The truth goes like this: In 1985 Portland annexed the unincorporated areas east of 82nd Avenue, the heart of the city's working class. Then, for 30 years, local leadership systematically deprived East Portland of services, turning it into a dumping ground for Portland's problems, a resettlement zone for the poor and the powerless - minorities and immigrants, Hispanics, Asians, eastern Europeans. These are the people with whom liberals identify as long as they can avoid living next to them.

Politically inconsequential East Portland went safely ignored, except on property tax day, when folks must pay for the green temple we like to display to the nation - a temple so far from the reality of the lives of East Portlanders.

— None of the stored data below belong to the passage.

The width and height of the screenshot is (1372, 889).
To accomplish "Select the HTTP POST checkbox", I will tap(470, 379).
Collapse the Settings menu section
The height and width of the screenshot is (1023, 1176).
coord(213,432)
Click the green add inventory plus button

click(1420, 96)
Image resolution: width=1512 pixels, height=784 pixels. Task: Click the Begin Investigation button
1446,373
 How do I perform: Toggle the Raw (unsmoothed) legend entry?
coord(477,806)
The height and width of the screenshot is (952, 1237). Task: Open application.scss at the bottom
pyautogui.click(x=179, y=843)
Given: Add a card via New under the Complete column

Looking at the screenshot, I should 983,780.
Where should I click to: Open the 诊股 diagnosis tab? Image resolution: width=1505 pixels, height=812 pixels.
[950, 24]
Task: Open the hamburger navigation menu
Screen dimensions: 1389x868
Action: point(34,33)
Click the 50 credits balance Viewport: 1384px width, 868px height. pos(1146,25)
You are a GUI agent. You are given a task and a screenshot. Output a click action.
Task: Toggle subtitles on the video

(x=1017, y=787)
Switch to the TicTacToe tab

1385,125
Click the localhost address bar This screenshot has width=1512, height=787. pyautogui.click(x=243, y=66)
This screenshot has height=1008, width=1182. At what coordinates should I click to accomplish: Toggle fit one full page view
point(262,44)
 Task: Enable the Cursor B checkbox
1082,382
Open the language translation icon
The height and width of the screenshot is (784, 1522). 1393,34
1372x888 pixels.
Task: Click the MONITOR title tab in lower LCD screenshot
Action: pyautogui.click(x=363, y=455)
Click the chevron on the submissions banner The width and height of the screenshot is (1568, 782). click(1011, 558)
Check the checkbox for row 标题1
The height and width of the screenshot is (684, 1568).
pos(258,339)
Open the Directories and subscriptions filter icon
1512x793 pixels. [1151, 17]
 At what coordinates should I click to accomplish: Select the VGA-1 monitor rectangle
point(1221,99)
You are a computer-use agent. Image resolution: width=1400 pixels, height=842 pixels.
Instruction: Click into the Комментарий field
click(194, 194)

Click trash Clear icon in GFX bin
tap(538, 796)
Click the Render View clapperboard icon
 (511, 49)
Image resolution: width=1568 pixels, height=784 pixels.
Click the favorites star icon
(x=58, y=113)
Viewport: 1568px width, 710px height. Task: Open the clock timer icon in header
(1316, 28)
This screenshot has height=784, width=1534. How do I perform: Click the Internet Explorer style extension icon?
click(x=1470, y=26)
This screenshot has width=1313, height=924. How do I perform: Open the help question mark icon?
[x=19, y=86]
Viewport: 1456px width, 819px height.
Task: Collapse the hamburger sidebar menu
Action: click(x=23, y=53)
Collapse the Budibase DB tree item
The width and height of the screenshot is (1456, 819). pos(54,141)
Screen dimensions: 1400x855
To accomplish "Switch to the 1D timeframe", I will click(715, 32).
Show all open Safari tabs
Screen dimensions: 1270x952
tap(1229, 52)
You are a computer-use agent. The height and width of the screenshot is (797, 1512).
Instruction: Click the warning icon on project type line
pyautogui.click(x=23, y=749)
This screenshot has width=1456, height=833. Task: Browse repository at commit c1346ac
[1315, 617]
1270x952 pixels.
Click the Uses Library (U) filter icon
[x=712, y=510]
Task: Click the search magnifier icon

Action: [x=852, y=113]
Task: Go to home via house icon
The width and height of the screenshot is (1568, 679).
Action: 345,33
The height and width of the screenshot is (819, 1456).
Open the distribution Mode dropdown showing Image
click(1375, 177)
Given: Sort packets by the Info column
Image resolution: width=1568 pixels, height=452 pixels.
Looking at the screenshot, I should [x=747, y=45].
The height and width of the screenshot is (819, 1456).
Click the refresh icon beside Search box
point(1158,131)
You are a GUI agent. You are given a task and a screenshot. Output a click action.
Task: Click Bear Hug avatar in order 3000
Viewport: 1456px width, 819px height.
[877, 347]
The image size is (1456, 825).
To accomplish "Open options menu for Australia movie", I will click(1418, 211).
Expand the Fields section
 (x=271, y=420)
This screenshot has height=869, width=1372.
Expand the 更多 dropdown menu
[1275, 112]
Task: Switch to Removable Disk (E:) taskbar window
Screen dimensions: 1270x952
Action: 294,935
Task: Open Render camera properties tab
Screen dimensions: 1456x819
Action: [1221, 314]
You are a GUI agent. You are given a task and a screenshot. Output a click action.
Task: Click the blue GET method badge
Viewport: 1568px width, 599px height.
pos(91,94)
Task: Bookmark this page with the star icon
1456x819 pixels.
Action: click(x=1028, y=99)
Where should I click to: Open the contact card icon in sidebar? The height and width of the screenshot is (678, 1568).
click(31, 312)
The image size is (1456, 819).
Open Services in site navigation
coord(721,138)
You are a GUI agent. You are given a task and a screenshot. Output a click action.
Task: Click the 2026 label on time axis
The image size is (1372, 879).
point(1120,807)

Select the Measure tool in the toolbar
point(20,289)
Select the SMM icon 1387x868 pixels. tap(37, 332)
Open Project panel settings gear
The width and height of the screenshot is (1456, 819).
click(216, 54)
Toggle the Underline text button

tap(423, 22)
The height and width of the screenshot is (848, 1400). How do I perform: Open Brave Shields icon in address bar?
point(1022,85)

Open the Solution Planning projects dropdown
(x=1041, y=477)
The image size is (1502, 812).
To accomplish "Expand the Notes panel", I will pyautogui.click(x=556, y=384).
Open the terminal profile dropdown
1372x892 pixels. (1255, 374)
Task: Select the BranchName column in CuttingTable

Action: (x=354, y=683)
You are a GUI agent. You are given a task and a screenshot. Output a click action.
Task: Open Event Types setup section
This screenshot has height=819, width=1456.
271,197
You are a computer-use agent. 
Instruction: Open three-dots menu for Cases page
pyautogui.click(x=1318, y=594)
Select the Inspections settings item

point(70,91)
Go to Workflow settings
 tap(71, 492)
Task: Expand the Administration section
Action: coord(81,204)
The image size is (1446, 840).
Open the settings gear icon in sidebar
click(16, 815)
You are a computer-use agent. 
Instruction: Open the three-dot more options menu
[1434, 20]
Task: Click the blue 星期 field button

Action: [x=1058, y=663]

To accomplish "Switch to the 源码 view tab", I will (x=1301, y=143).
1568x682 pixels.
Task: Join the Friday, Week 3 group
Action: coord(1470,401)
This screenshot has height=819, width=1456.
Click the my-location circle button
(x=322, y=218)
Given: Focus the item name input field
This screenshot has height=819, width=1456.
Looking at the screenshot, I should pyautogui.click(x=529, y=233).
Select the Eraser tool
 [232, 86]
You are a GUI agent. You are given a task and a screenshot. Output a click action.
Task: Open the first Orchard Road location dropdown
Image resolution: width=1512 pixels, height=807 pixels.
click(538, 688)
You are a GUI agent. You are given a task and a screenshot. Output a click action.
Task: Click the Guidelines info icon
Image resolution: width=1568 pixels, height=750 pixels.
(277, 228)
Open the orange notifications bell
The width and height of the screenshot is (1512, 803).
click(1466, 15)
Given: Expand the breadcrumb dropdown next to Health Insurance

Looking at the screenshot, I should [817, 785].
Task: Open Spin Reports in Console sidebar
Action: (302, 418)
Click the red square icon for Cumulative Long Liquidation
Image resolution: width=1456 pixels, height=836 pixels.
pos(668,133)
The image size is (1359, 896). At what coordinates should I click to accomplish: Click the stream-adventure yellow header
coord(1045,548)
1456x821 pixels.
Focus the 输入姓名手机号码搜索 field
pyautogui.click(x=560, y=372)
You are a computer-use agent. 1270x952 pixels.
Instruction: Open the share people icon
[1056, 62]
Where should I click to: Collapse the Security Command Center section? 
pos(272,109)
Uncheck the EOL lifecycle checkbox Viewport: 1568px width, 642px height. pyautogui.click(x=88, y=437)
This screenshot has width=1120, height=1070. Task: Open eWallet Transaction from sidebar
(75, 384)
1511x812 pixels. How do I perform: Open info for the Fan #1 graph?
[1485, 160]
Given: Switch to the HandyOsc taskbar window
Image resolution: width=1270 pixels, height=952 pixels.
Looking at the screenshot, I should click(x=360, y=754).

The city's East Portland adviser, Lore Wintergreen, summed it up. "When I first worked with PBOT (the Portland Bureau of Transportation), about 16 years ago ... we'd say that the city didn't go past 39th.... There was really no comprehension we had a city past that."
East of 82nd, 40 percent of Portland's kids play on 13 percent of the city's parks.

Hundreds of millions of feel-good public dollars were spent to build bike paths, a beautiful Willamette River bicycle bridge, even a $57 million aerial tram - symbolic monuments for increasingly liberal residents and their environmental inclinations. Meanwhile, 100 miles of East Portland streets remain dirt roads. As if to heighten the indignity, residents are required to maintain the dirt roads in front of their homes at their own expense.

Before annexation, mid-county was the number one priority of a sheriff's office located there. Afterwards, East Portland became just a minor irritant for police headquartered 10 miles away.

Although East Portlanders were forced to pay individually for a new sewer system imposed on them, when it came time to finance the $1.4 billion Big Pipe to fix a sewer problem in Portland's privileged neighborhoods, no resident in the old city was billed individually. Costs were spread to everyone. East Portlanders who had just been forced to pay for sewers now had to cough up to fix a sewer problem they did not create.

In our "City of Books," one of Portland's 15 libraries is located east of 82nd.

East of 82nd, 40 percent of Portland's kids play on 13 percent of the city's parks.

When shrinking student population west of 82nd required elimination of a high school, Portland Public Schools closed its only one east of 82nd, where student populations were actually growing.

East Portlanders don't have to be "deplorable" to listen to this sort of truth.
Jeff Reynolds is the former chair of the Multnomah County Republican Party. He lives in Rockwood.